The page shows two related but distinct figures because they come from two different official City of Calgary datasets with different aggregation methods. The Average Property Assessment (in the snapshot at the top of the page and in the "vs Calgary Average" card) is drawn from the City's live current-year assessment feed, using a broad aggregation across all residential parcels. The Year-End Assessment Roll figures in the Property Values chart and table below come from a separate dataset that captures each year's official year-end roll, using a narrower per-year methodology. Both are official data — the small difference between them is normal and reflects the different aggregation windows. For an at-a-glance current value, use the Average Property Assessment; for authoritative year-over-year trends, use the Assessment Roll.
What's the average house price in Evergreen?

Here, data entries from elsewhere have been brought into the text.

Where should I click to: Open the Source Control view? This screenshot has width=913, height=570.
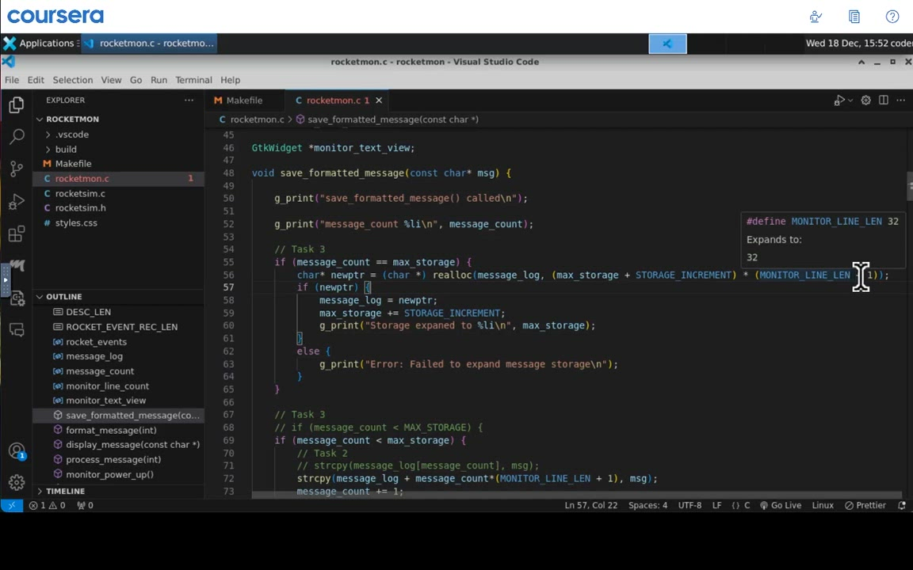pyautogui.click(x=17, y=169)
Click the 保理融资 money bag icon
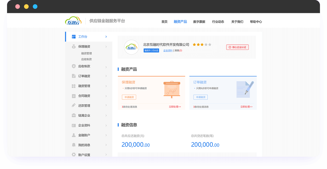The width and height of the screenshot is (327, 169). click(x=74, y=46)
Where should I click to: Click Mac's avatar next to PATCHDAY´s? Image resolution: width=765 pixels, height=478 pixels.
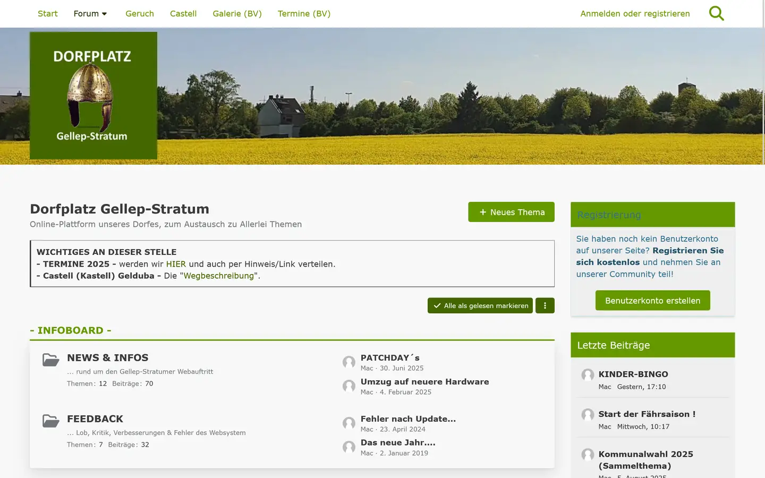(349, 362)
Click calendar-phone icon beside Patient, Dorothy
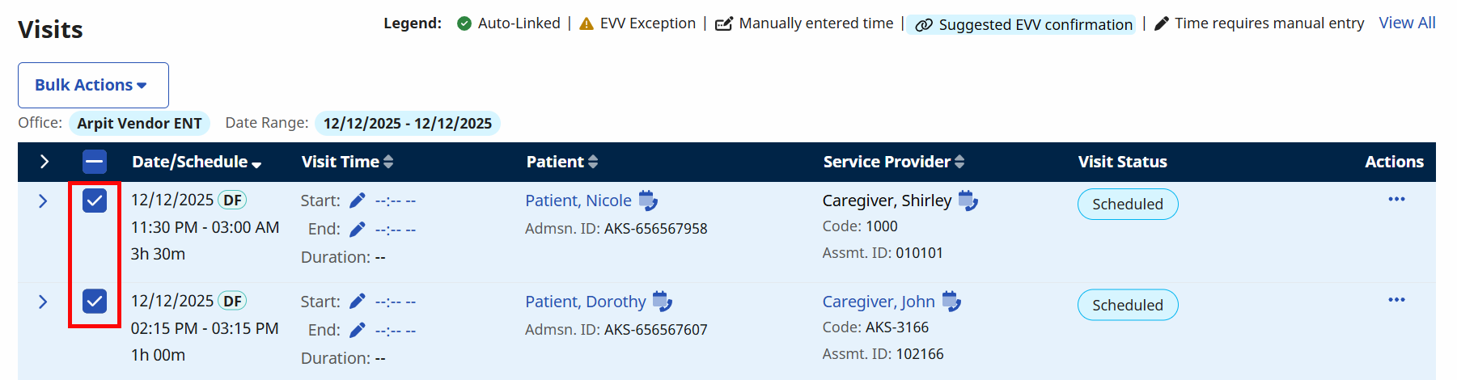Screen dimensions: 1457x380 (x=662, y=302)
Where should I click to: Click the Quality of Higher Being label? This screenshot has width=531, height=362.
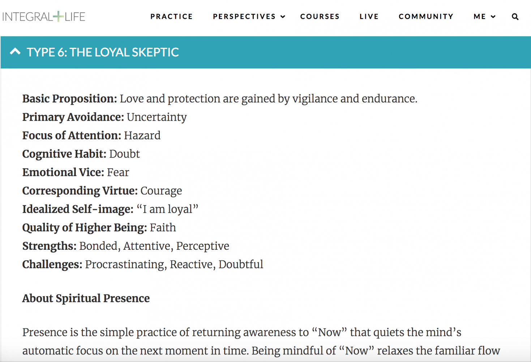85,227
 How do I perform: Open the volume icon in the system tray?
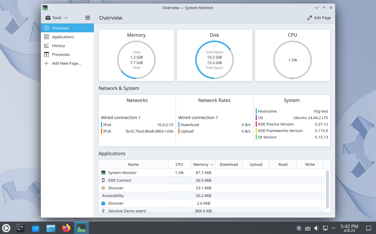(x=316, y=228)

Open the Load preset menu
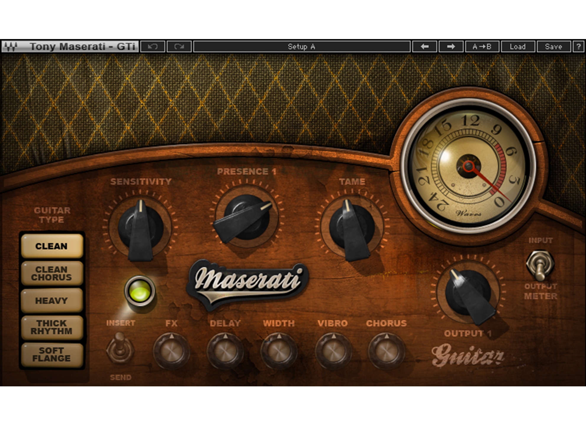(517, 47)
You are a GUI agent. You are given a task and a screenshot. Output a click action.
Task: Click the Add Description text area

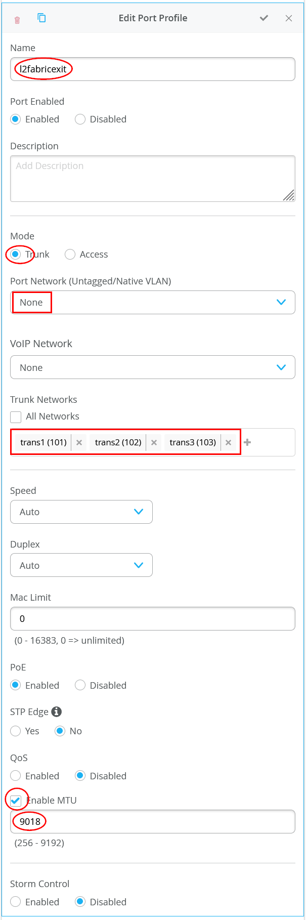tap(152, 178)
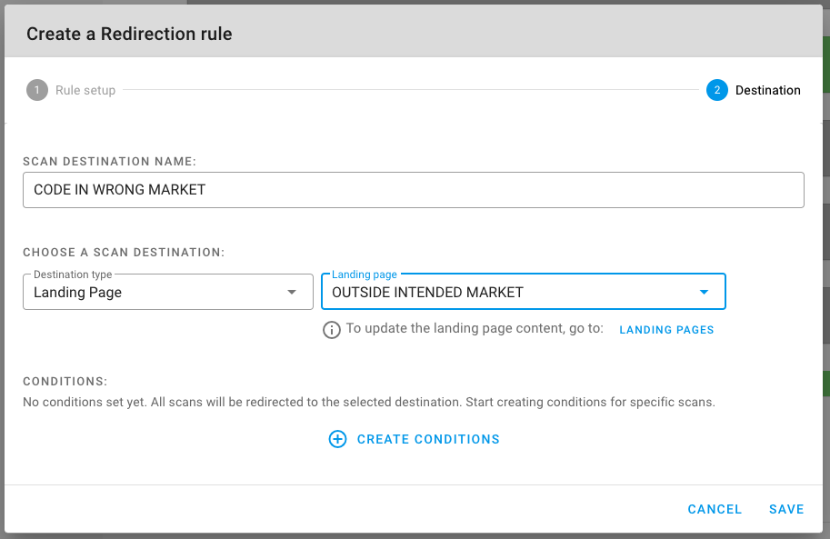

The average assessed value in Evergreen is $582K. the housing mixes post-2000 detached single-family, attached townhomes, and mid-rise multi-family; values climbed from $473K in 2023 to $592K in 2025 before settling at the current reading, with most of the gain in the last two assessment cycles as the master-planned detached homes repriced.
How is the Evergreen real estate market?
Evergreen's assessed values rose 15.2% year-over-year, slightly ahead of Calgary's broader +15.2% assessment trend. Building Activity is meaningful with 274 new-construction permits since 2024, zero demolitions, and 33 secondary-suite permits — the community is still adding first-build inventory in its remaining phases while established owners convert basement space.
Is Evergreen a good place to live?
Evergreen suits family-formation and established-career households drawn by four named CBE and Catholic schools inside the community, Fish Creek Provincial Park along the north edge, and the master-planned park-and-pathway interior. The trade-off is a longer commute to downtown — Somerset-Bridlewood Station on the Red Line east is the closest LRT.
Is Evergreen safe?
Evergreen records 9.6 disorder events per 1,000 residents, well below Calgary's roughly 50-per-1,000 baseline — one of the notably quiet SW communities. The latest count fell 15.2% year-over-year. The Safety section above shows the trend and how Evergreen compares with its SW quadrant peers.
What is Evergreen known for?
Evergreen is known for its Fish Creek Provincial Park northern boundary, its master-planned post-2000 detached and townhome mix, and its cluster of four named CBE and Catholic schools inside the community. Evergreen Estates was established in 1986 and the main Evergreen phase followed in 1999, with build-out still continuing today.
How far is Evergreen from downtown Calgary?
Evergreen is about 20 kilometres south of downtown Calgary. Driving time runs roughly 25 to 30 minutes via Macleod Trail or the Stoney Trail ring road depending on traffic. The closest LRT is at Somerset-Bridlewood Station on the Red Line a short drive east, with rail into the 7 Avenue downtown free-fare zone in about 30 minutes.
Businesses in Evergreen
Community Association
Shawnee – Evergreen
The Shawnee – Evergreen represents the residents of Evergreen. Community associations organize local events, advocate for neighbourhood improvements, and connect residents.